A Cultural Revolution

Our society today suffers from a serious problem of mentalities, attitudes, behaviors and practices. Yes, basically we are experiencing a crisis of meaning with the core question of values at heart. We are all concerned, all of us. Starting with the young! Let's be the change we want to see in the world because change must come from within each of us so that we all move forward together.

A change in our state of mind is imperative! Hence this need for a cultural revolution. Cultural revolution means first opening our minds to enrich each other and to seize multiple opportunities for the purpose of personal and collective fulfillment. It's about cultivating one's mind, one's intelligence, learning, enriching one's knowledge during this pivotal period, this major historical transition.

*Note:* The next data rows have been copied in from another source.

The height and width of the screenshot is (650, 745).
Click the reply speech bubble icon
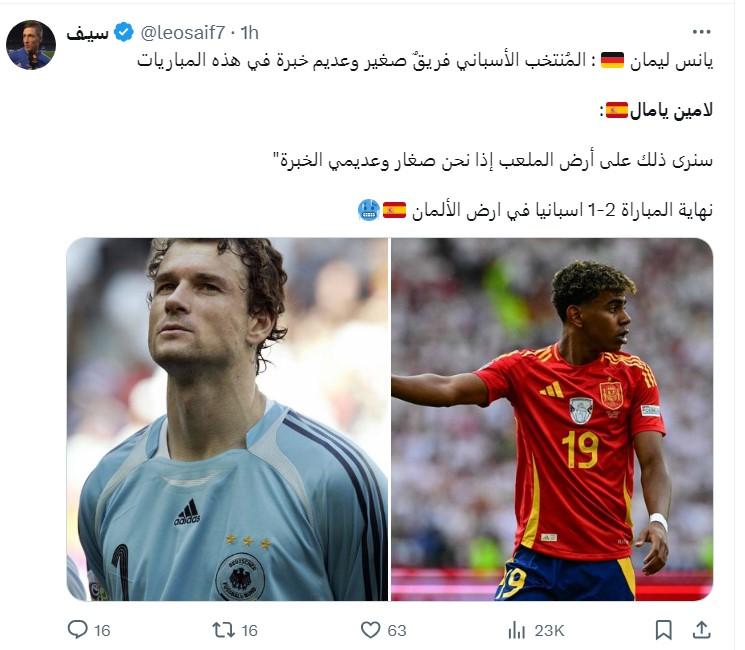[77, 630]
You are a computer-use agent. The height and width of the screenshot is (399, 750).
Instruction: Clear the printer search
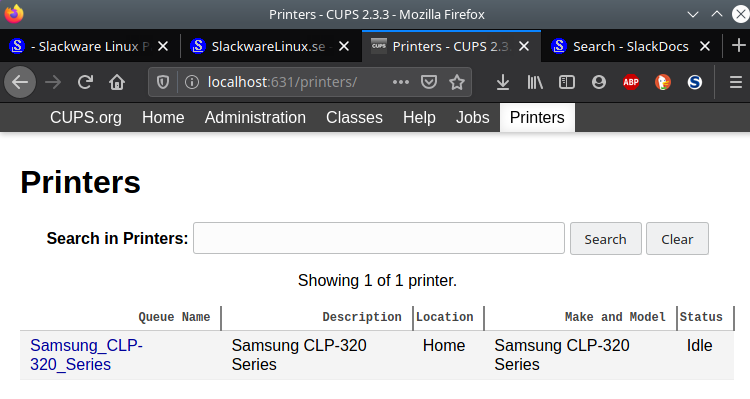point(677,239)
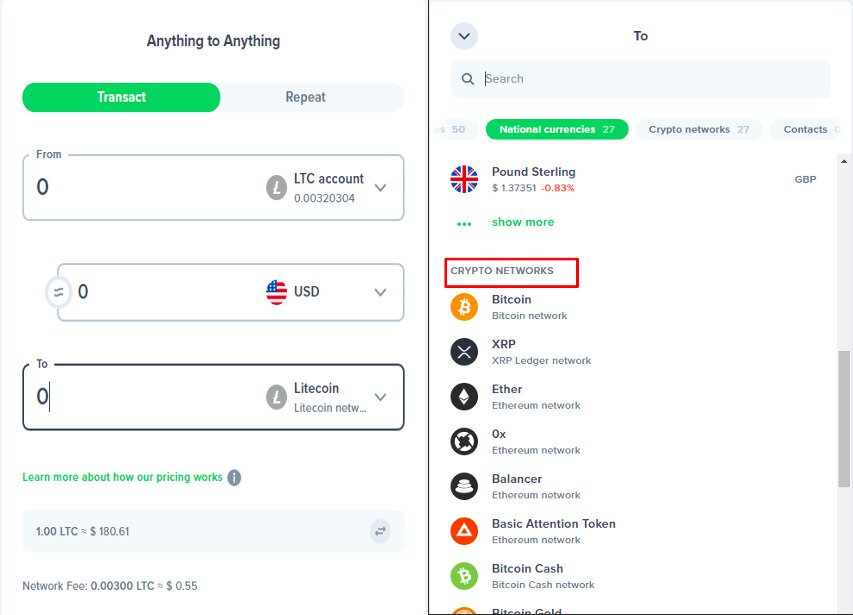Expand the LTC account dropdown
The image size is (853, 615).
380,187
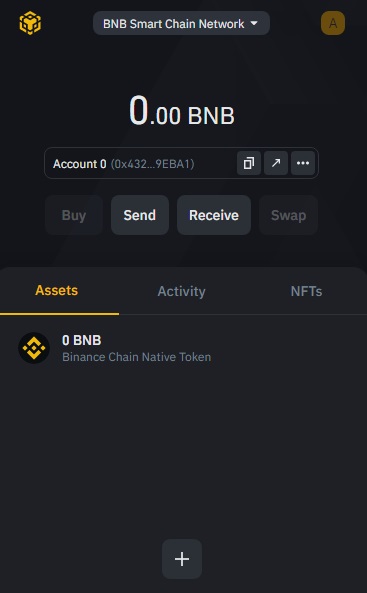
Task: Switch to the Activity tab
Action: [x=182, y=291]
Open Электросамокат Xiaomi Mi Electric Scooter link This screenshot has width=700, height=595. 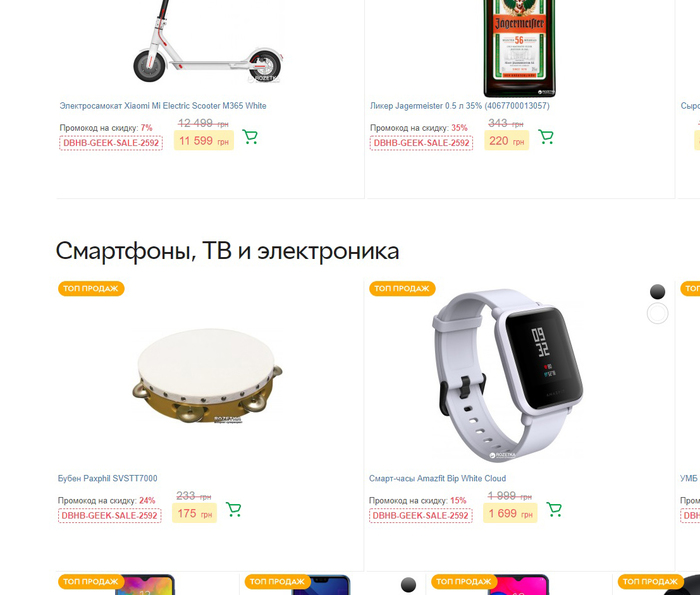point(163,106)
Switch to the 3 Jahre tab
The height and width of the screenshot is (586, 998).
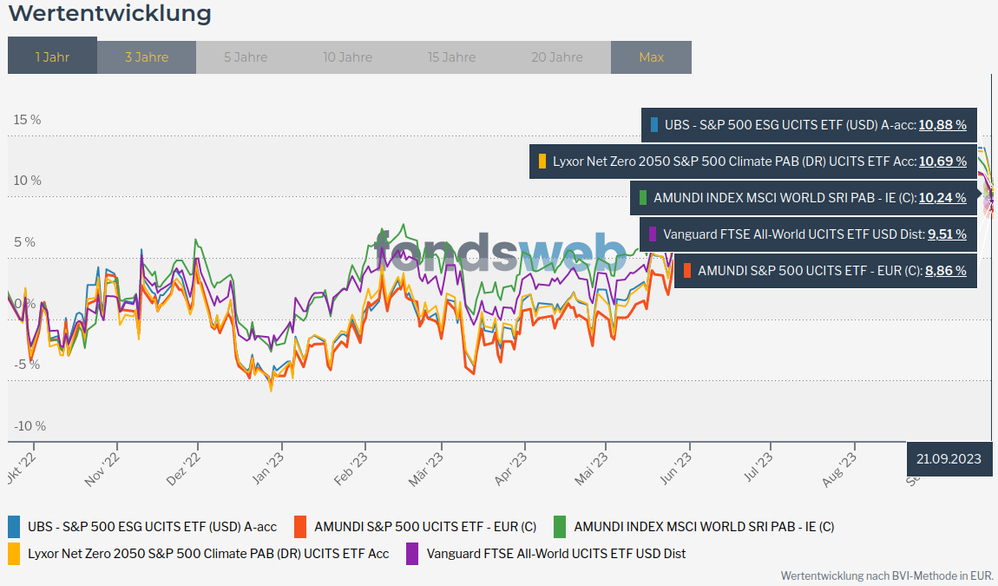point(146,57)
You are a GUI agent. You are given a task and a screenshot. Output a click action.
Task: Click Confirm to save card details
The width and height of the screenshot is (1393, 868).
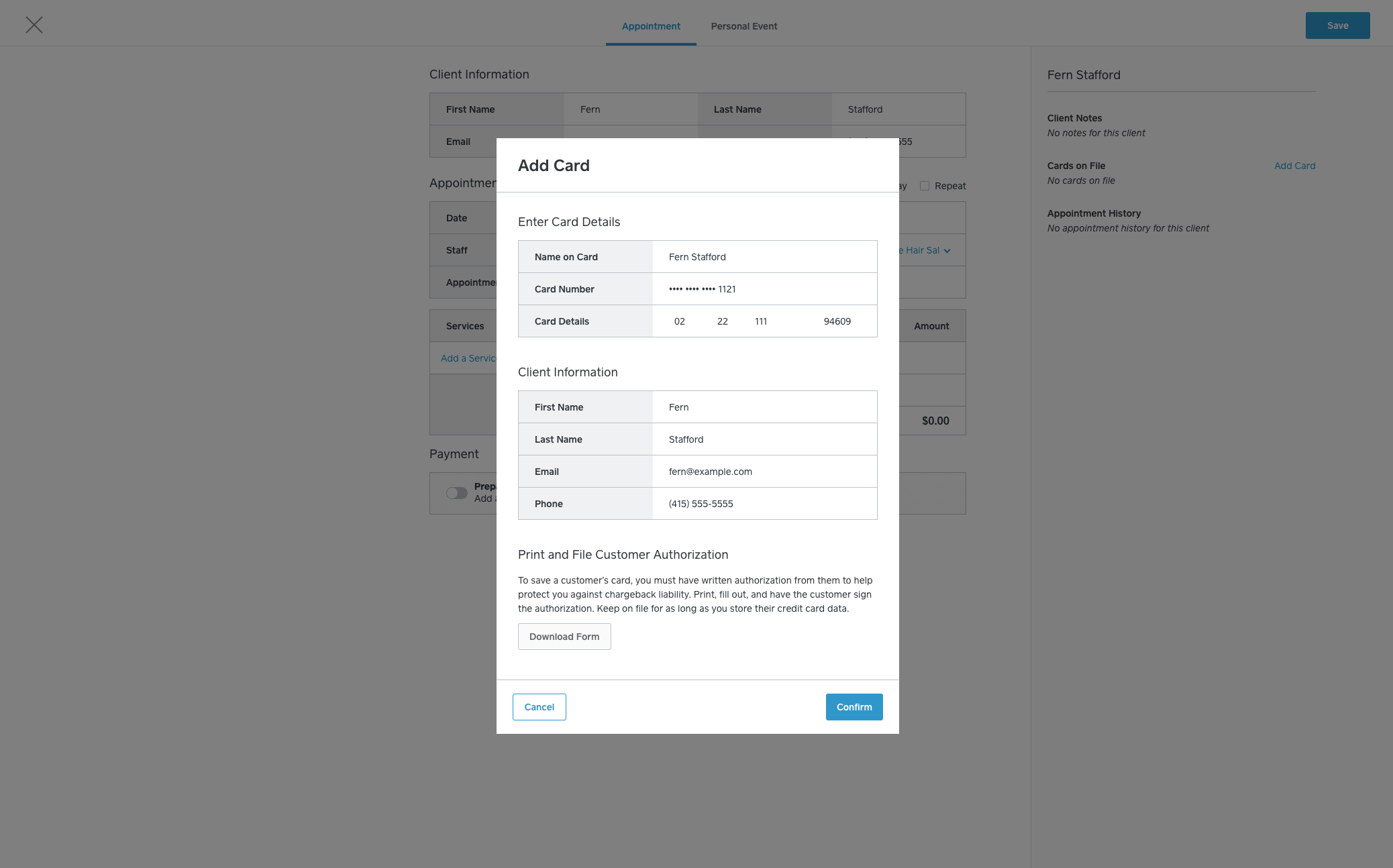854,707
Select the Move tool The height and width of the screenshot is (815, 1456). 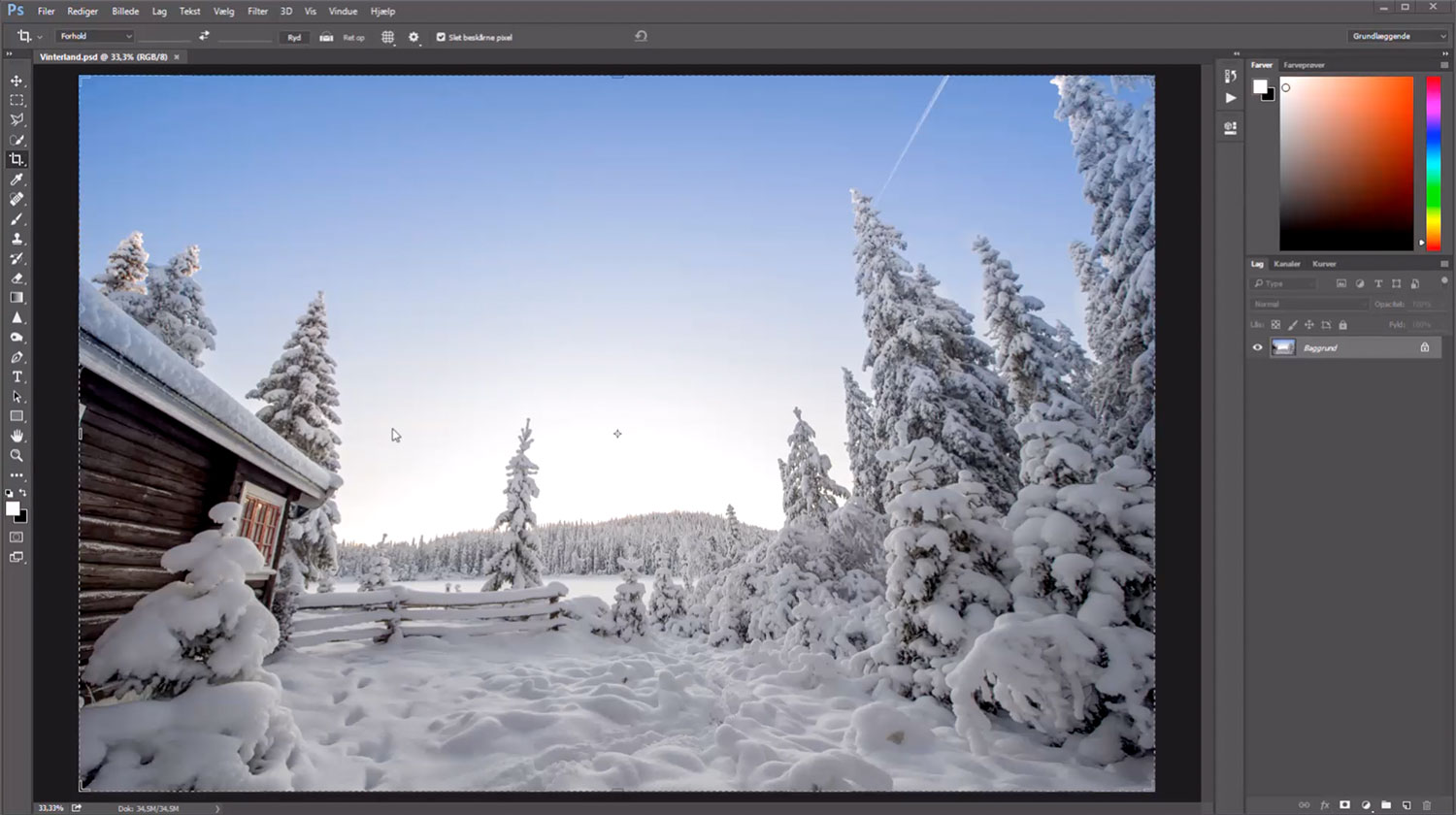coord(17,81)
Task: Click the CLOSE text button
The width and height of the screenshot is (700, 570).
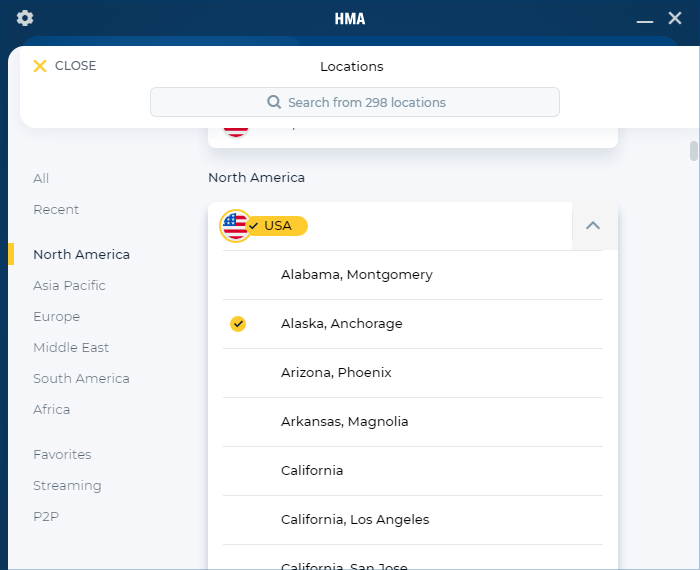Action: tap(76, 66)
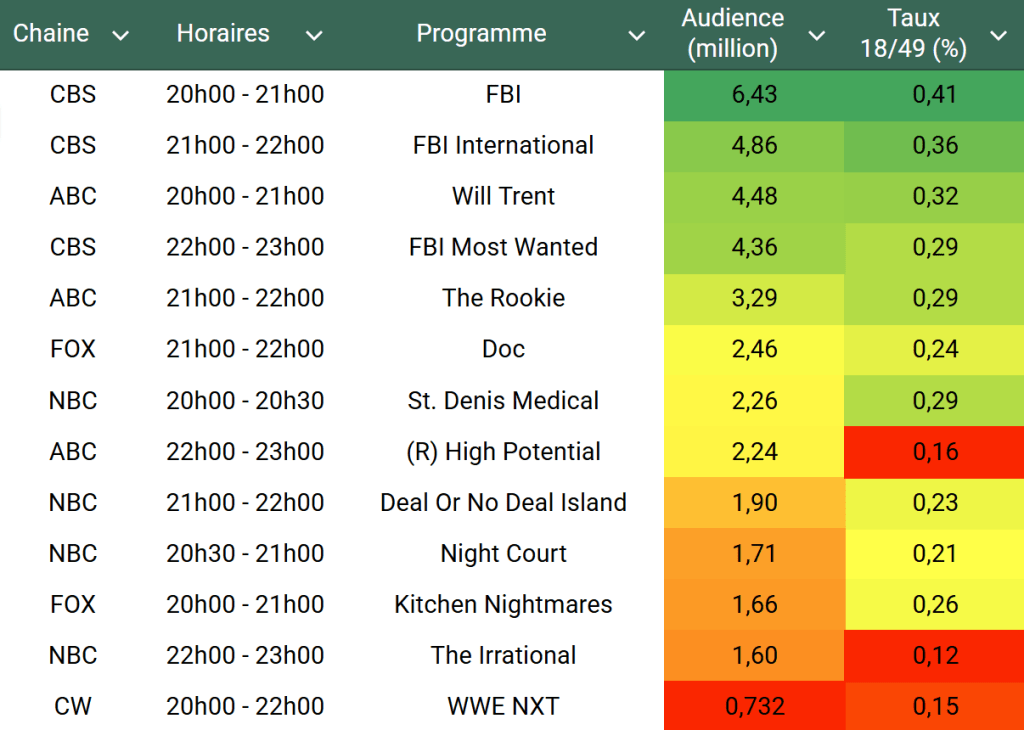This screenshot has width=1024, height=730.
Task: Select the Will Trent programme cell
Action: pos(503,197)
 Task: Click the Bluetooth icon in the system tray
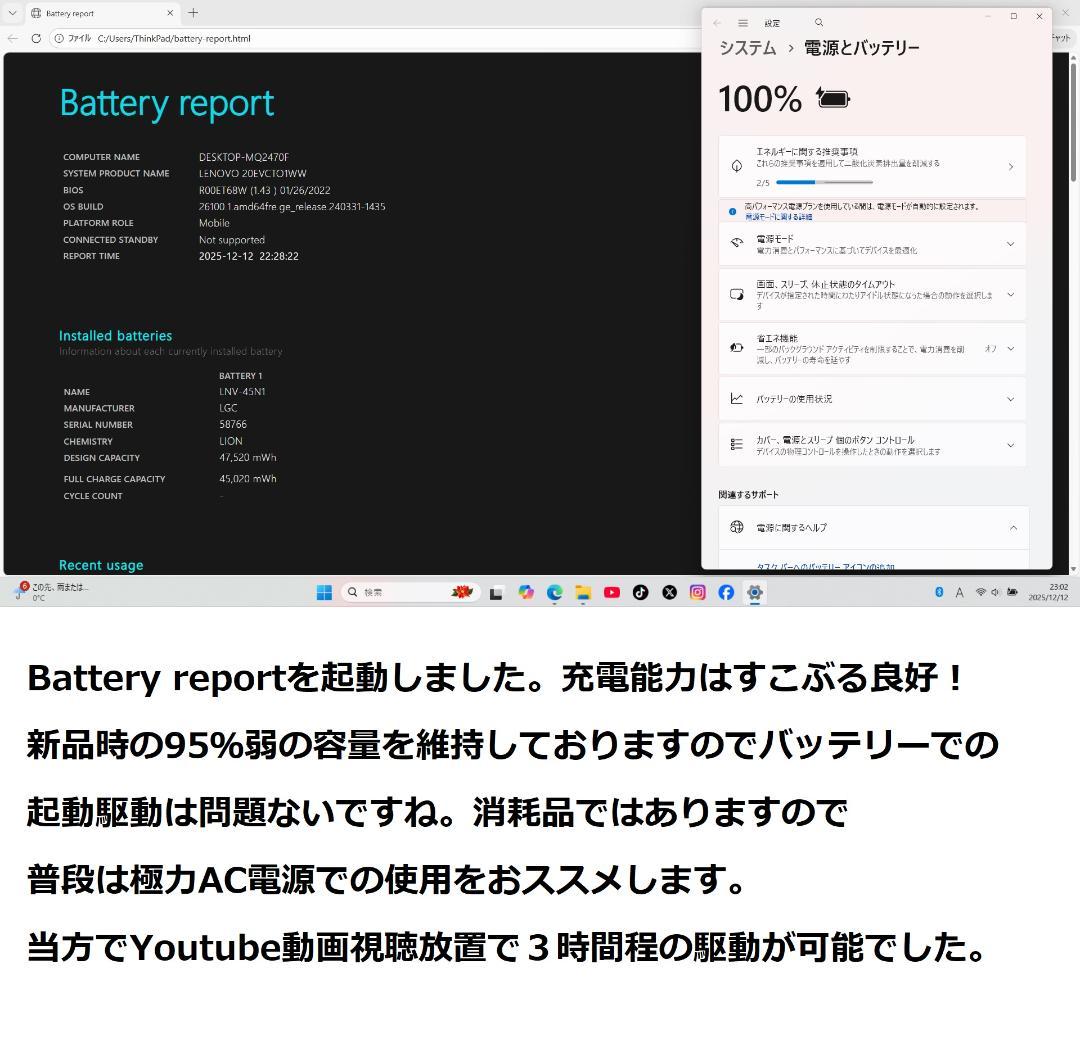coord(938,592)
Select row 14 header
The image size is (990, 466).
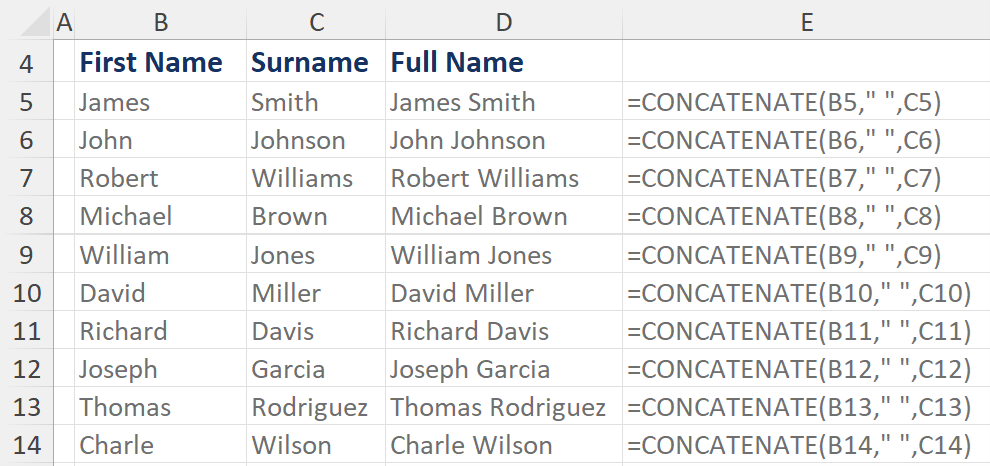(26, 445)
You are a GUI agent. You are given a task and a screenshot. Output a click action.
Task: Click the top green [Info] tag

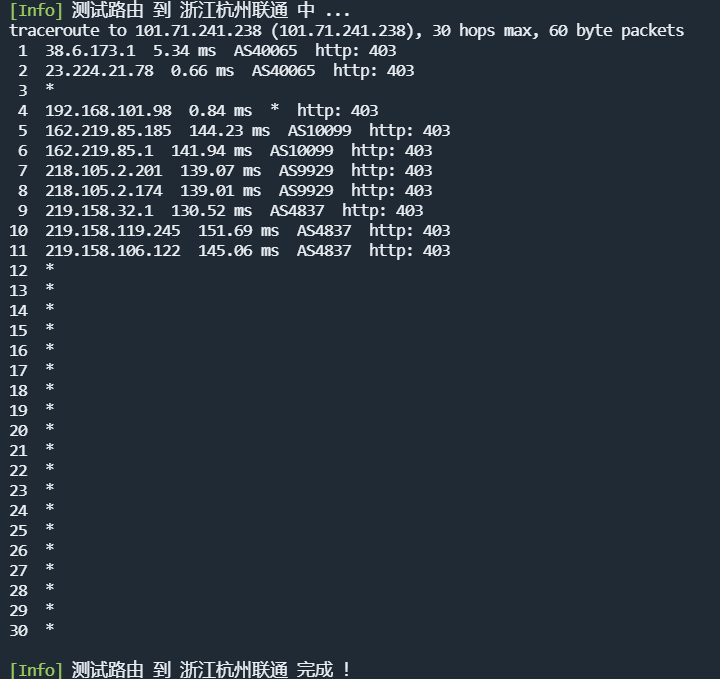(36, 11)
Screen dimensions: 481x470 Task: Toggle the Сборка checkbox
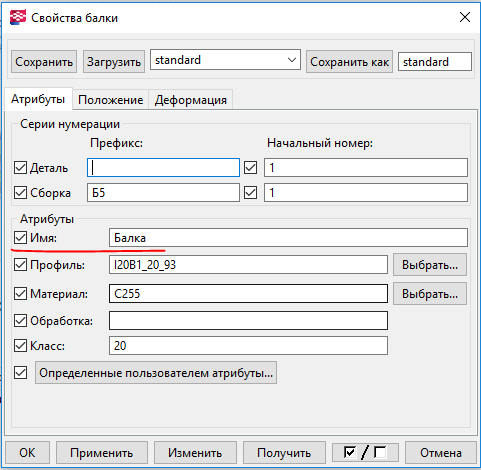(x=20, y=193)
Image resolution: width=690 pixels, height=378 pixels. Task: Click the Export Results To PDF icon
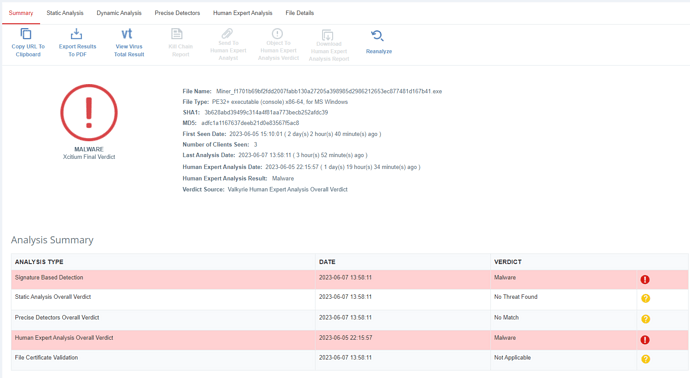[x=77, y=33]
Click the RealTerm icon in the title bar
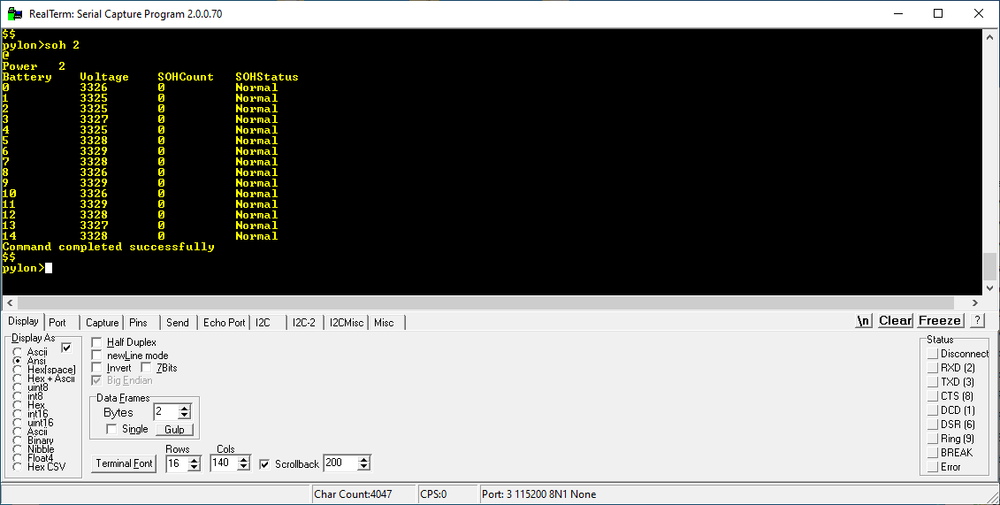Viewport: 1000px width, 505px height. [x=13, y=13]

We are in an in-between. Gramsci wrote: "The crisis consists precisely in the fact that the old one dies and the new one cannot be born."

The interregnum, or in-between, is played between a past that does not want to die, with its certainty, its comfort - sometimes lazy - its intellectual inertia, its inability to understand the new dynamics and their reach and who clings to the force of habit. And the new, vital necessity, which seeks itself, which is in its infancy and trial and error. Yesterday's recipes are not the answer. This transition takes place against the backdrop of the failure of neoliberalism to carry any social project. The debate now focuses on the options of tomorrow's model of society.

Globalization, digital revolution and openness

During the last thirty years, Mauritian society has undergone significant pressures and has undergone profound transformations, socio-economic and ideological changes. There were the years 1982-1992 where the current societal dynamics were already present. The state, the social actors of development in their respective organizations and institutions and society have been impacted more or less seriously and have had real difficulties in adapting to the "conservative revolution" begun in 1983. Our society has undergone a transformation of the ideological landscape with the eruption of individualism and selfishness creating an atmosphere of ‘everything for the ego’. However, we need to consider that there is a form of individualism, the expression of a need to blossom out of fixed and arrested frames, which constitutes a positive value.

The resilience of our economy in the face of the financial crisis of 2008 has resulted into a ‘forward escape’ with our "business as usual" that will catch up eventually, if it has not already done so. Beware development that results in spatio-social segregation while the future lies in an inclusive society. There is some way to go so as to agree on the nature of an intelligent opening to the world through which to realize our common destiny.

Since the 1990s, Mauritius has been experiencing the impact of new technologies with the advent of the internet and is currently seeking its position in the digital continent. Defying the notion of space and time, the digital world of cyber space and virtual communities is revolutionizing social relations. This "democratic" space that social networks welcome is very revealing of the old and new logics that work the world and societies; Logic made of opportunities, drifts and dangers. For example, some studies argue that on Facebook, 90% of the content is focused on negatives, and that of course has an effort on the people on the receiving end of this content. Many ideas and proposals to prevent these dangers and threats have been put forward. The cultural revolution must therefore also invest the digital continent.